La vraie vie, la vie enfin découverte et éclaircie, la seule vie par conséquent réellement vécue, c'est la littérature.



mardi 14 août 2012

Si les harengs portaient des noms, plus personne ne mangerait des rollmops.


Arno Schmidt, Vaches en demi-deuil. 10 récits champêtres. Traduit de l’allemand par Claude Riehl, 1e éd. 1964, Auch, Tristram, 2000.

Un nouvel ouvrage d’Arno Schmidt qui m’embarrasse un peu pour vous en parler : celui-ci, je ne l’ai lu qu’une fois et il est particulièrement difficile. Alors que ma découverte de Cœur de pierre avait été lumineuse et étonnée, l’approche de ce recueil a été plus lente. C’est un livre qui doit se relire, avec patience.
Ces récits mettent en scène un narrateur, ombre de Schmidt, en vagabondage dans la campagne et la langue allemandes. Jeune intellectuel urbain en excursion, réfugié dans un logement bon marché dans la forêt, faisant la nique aux paysans du coin, vieux garçon ou accompagné de son épouse, mais souvent au clair de lune. Les narrateurs ressemblent à celui d’On a marché sur la lande : on vadrouille, on discourt sur tout et n’importe quoi, on essaye d’éblouir sa compagne.

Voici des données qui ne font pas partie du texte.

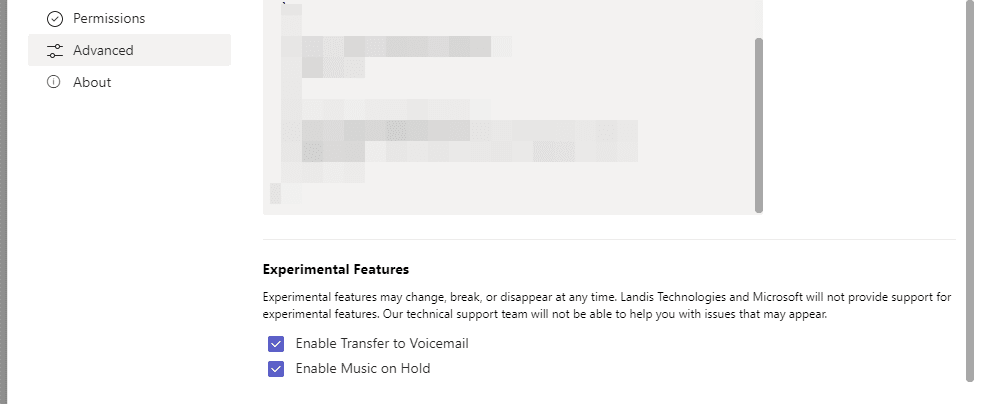Click the text box scrollbar track above its thumb
984x404 pixels.
(x=759, y=19)
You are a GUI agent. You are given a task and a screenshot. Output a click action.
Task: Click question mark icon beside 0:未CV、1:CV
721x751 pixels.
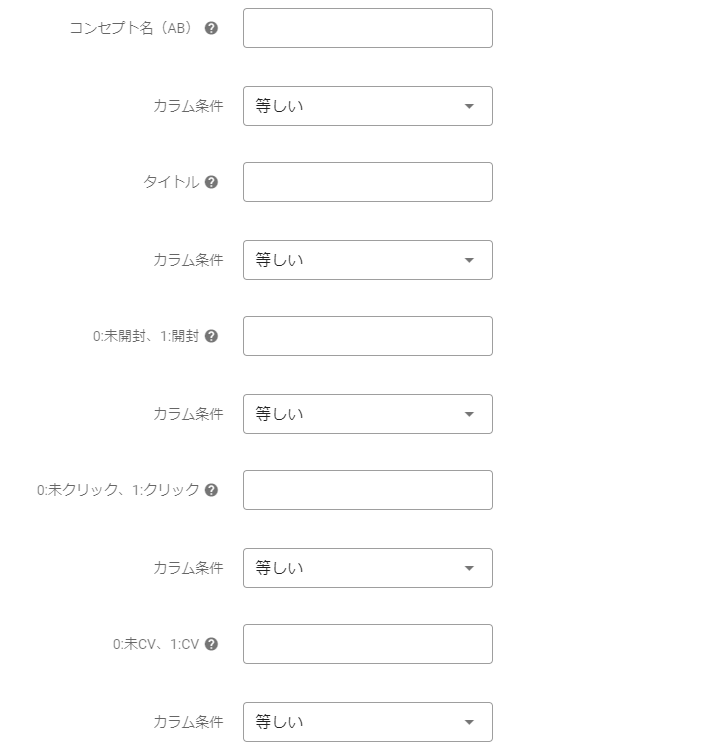point(211,644)
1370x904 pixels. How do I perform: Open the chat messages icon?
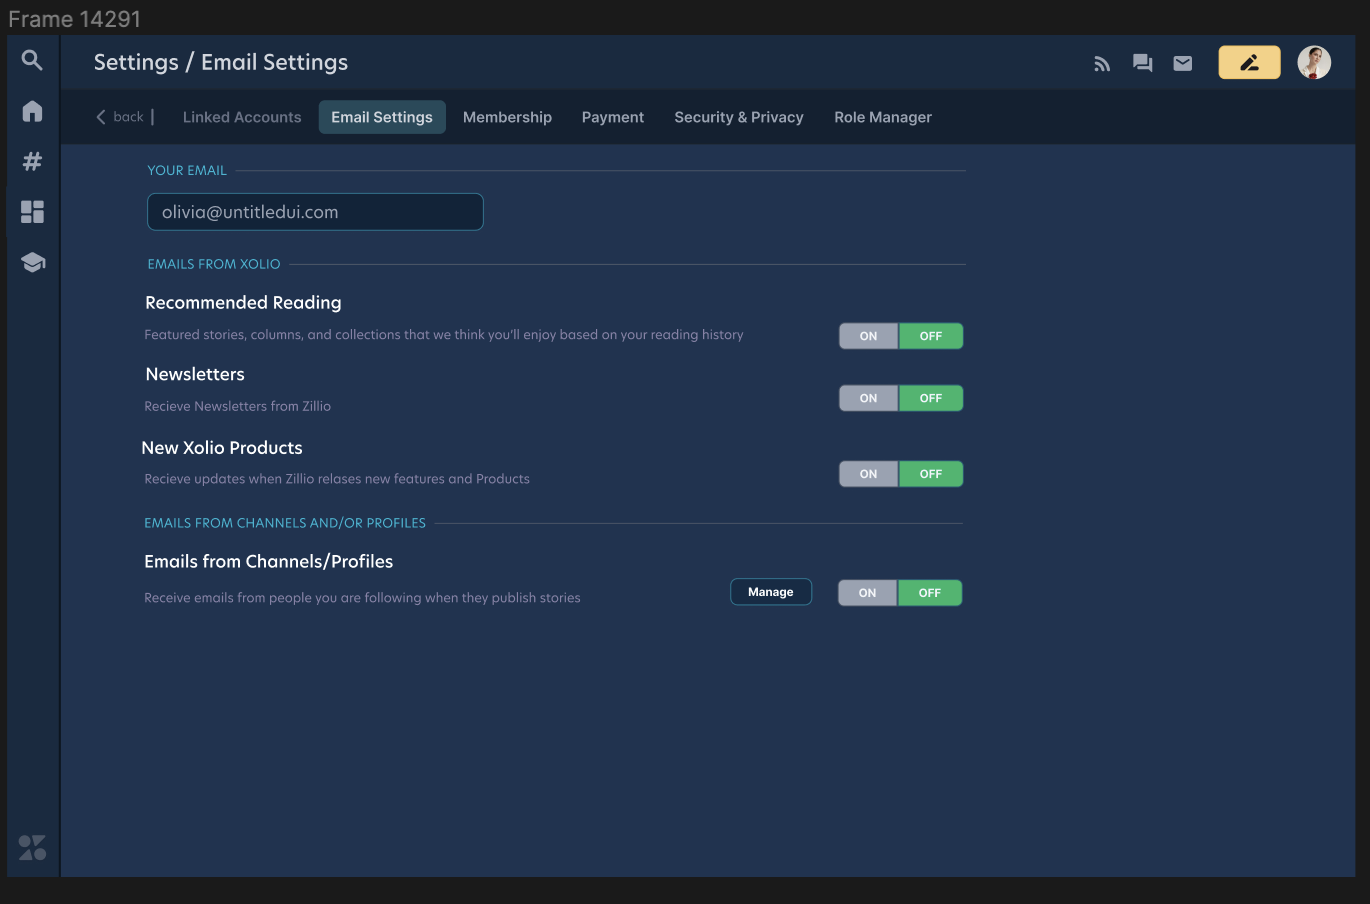[x=1142, y=64]
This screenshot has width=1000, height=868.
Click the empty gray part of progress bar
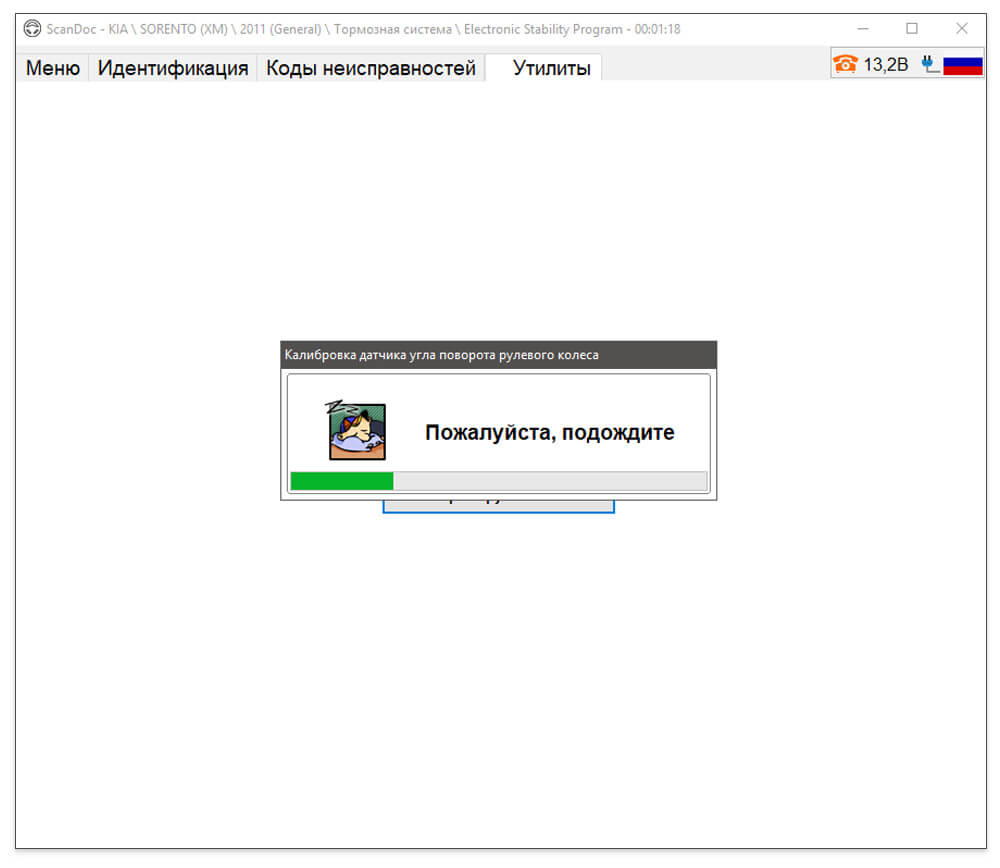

Je fis une oreille théâtrale : ? – « Entends-tu ? L’eau menue ? ». Lui mis aussi mes mains seccourables (encore ces 2 "c " !) derrière ses conques auriculaires poilues. (Sa bouche devant s’ouvrit ; par le moyen de ce dispositif il l’entendait apparemment.) Hocha léger ; superficiellement "captivé", (ou alors désorienté seulement, comme le sont les citadins qui après le 100e arbre n’en distinguent plus aucun ? Car tout est possible avec ces asphaltards.)

La promenade est aussi dans la langue allemande (enfin, je suppose), tout est prétexte à dérapage, chemin de traverse. Ellipse, allusion, jeu de mots, saut dans la langue, qui trahissent les obsessions sexuelles des personnages (ah « le vibreur rotulé à courant continu »). Les hommes se jaugent, cachent leur réserve d’alcool, les femmes les manipulent et se moquent.

Une vache en demi-deuil. Noire et blanche quoi !
image Wikipedia.
Schmidt se moque des intellectuels désargentés, verbeux, lorgnant vers la chair, plus ou moins piteux. Mais aussi des paysans, ignorants, pour lesquels il ressent une affection simple (multiples considérations sur les besoins naturels en forêt) : "Cette espèce d’imbécillité qui s’appelle « ruse de paysan »." Il est plus virulent envers les hommes politiques allemands et la Guerre froide propice au réarmement du pays.
Il y a également des considérations intéressantes et délirantes sur la traduction – où l’on apprend que Schmidt a traduit Wilkie Collins en allemand !

Alors que "L’Aubergiste" apparaissait dans l’encadrement de sa porte (comme seul on peut apparaître dans une porte qui vous appartient) : la remplissant d’une manière offensante ; sur la tête massive la casquette ; à la main un trousseau de clés (surdimensionnées) ; propriétaire foncier considérabilissime.

Ce qui n'empêche des évocations poétiques de la nature : 

Le ciel semblait tendre peu à po sa capote ; (à peine si le chêneau puceau coquetta encore un peu avec sa chemise de nuit ; il fallait déjà tendre l’oreille longuement ; et avant, froufroufrissonner en sympathie avec lui.)